Я быстро снял пеньюар, высвободился из постели, оделся, сказал доктору: «Тэнк ю вери мач!» Мы с Русланом быстро зашагали по холодку, по городку Кройдону; моя боль улетучилась; чудо жизни — свобода распорядиться собою, ну вот, хотя бы быстро идти — переполняла меня... телячьей радостью, как если бы английского теленка избавили от мук перевозки в клетке на убой в другую страну.
Я подумал, что плохая примета: вернулся в начале пути, — пути не будет — действует в течение календарных суток. Уже перевалило заполночь...
Я с чувством сердечно благодарил Руслана, Ирину за их участие во мне. Они говорили:
— Ну что вы, в Англии это просто.
И другие слова.
Мы выпили с Ириной бутылку вина (Руслан не пьет будучи мусульманином).
Перед сном возле меня мурлыкал английский рыжий кот.
Вечером мы поехали с Барри и Ритой Флэтчер в итальянский ресторан. Вначале посидели у камина в доме Флэтчеров. Барри принес бутылку Смирновской водки, сказал, что эта водка хорошая (гуд), мягкая (смут). Я выпил мягкой «смутной» водки со льдом, Барри и Рита белого мозельвейна. Барри принес пепельницу с секретом: сунешь в нее окурок, из чрева пепельницы раздается кашель, перханье... Смешно. Принес копилку: всунешь в щель однопенсовую монету, внутри заурчит, раскроется крышка, высунется костлявая рука, схватит монетку, крышка захлопнется. Ха-ха-ха! Рита сказал, что Барри как малый ребенок.
Поехали. Недалеко. Гостиница с ресторанчиком у дороги. Посидели в предбаннике, покурили, чего-то выпили (мне Барри опять поставил водки, полагая, что в этом моя особенность как русского: глушить водяру). Хозяин ресторана, толстый, как бочка — буквально, в талии в два обхвата — о чем-то поговорил с Барри. Официанты тоже отнеслись к Барри по-приятельски. Про меня Барри сказал, что я из России, то есть меня привезли в ресторан как штучку с секретом: вдруг раскроется и схватит. Впрочем, ни ка кого это не произвело впечатления. В Англии вообще никто ничему не удивляется. Барри спросил, что я буду есть, мясо или рыбу. Я сказал: мясо (мит) — рыбу ел в этой компании в прошлый раз. Перешли в ресторанный зал, сели за нас ждущий стол, опять чего-то выпили без закуски... Для начала всем принесли по ломтю ананаса, завернутому в тонкую долю копченой ветчины.
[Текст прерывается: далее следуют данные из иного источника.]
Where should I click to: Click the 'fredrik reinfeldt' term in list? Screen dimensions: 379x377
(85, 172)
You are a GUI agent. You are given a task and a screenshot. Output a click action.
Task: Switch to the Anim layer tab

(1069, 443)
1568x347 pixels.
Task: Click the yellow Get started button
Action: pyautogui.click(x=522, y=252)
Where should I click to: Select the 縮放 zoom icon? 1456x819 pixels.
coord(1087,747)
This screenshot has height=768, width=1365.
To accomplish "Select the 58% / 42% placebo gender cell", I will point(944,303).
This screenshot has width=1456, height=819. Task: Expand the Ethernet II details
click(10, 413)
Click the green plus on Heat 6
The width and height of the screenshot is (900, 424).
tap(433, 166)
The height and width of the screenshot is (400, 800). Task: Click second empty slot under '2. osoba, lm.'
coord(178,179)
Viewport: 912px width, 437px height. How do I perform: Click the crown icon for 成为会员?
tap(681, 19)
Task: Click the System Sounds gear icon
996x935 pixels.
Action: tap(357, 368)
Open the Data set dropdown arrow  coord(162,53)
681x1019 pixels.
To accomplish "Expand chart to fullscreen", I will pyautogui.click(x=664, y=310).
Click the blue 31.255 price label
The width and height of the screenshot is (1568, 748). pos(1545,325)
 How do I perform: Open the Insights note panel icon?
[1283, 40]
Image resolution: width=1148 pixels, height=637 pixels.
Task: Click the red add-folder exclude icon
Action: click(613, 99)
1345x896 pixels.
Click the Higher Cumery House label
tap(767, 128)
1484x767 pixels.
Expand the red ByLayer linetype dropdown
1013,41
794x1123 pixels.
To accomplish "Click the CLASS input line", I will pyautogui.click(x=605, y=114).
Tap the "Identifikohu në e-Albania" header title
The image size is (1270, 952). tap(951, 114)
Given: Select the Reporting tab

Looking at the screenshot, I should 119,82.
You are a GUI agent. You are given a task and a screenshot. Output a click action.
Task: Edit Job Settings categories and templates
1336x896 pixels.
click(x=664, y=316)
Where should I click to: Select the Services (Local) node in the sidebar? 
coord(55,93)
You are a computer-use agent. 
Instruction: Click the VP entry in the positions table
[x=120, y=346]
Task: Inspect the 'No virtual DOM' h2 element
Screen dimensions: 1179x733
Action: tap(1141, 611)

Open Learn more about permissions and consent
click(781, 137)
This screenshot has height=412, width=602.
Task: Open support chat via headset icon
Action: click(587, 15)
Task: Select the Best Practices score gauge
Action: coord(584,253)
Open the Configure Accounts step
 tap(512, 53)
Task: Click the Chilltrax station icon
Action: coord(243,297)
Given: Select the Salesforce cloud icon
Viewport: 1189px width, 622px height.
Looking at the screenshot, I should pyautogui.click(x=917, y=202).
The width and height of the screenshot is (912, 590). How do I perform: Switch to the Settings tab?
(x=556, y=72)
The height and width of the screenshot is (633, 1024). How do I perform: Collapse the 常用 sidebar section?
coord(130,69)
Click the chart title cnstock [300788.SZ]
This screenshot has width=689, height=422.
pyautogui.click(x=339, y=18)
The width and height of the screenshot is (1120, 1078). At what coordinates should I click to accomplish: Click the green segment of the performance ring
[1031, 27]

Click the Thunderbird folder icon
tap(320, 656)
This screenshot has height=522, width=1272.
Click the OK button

Вкусно ли это? не знаю. Если бы мне дали... селедочки с картошечкой, соленой капустки, маринованного гриба-подосиновика, я бы знал, что это мне по нутру. Вскоре официант принес Рите рыбу, Барри, похоже, крабовые ножки, мне целую ляжку теленка...
В то время, как Барри и Морин Эвершед, с легионами своих единомышленников-вегетарианцев, митингуют в защиту телят... Да... Теленка я съел с превеликим аппетитом, поскольку в тот день остался без ленча, удовольствовался несколькими прелестными чашечками чая (э найс кап ов ти). Запил божественным итальянским вином. Еще что-то дали, не помню, объелся, ополоумел, кажется, клубнику в креме. Итальянский ресторан заполнился, за всеми столами сидели солидные англичане с женами, уплетали за обе щеки, размеренно, вполголоса лопотали. В атмосфере сгустилась непробиваемая скука излишнего, как ананас в ветчине, благополучия, благоразумия.
Барри Флетчер, единственный в итальянском ресторане похожий на итальянца, вдруг разнервничался, отшвырнул своих крабов, закурил (за столами не курят; вообще средний класс в Англии некурящий), куда-то убежал. Мы с Ритой вышли следом. Барри вымучивал из автомата сигареты «Силк Кат (Шелковый отрез)», с низким содержанием смолы, самые дорогие. Самый богатый человек из Дорриджа нервничал: автомат ему не давался, деньги заглатывались, сигареты не выпадали. Хозяин фирмы «Дом моториста (Хоум ов моторист)» в Бирмингеме врезал в железное мурло автомата кулаком...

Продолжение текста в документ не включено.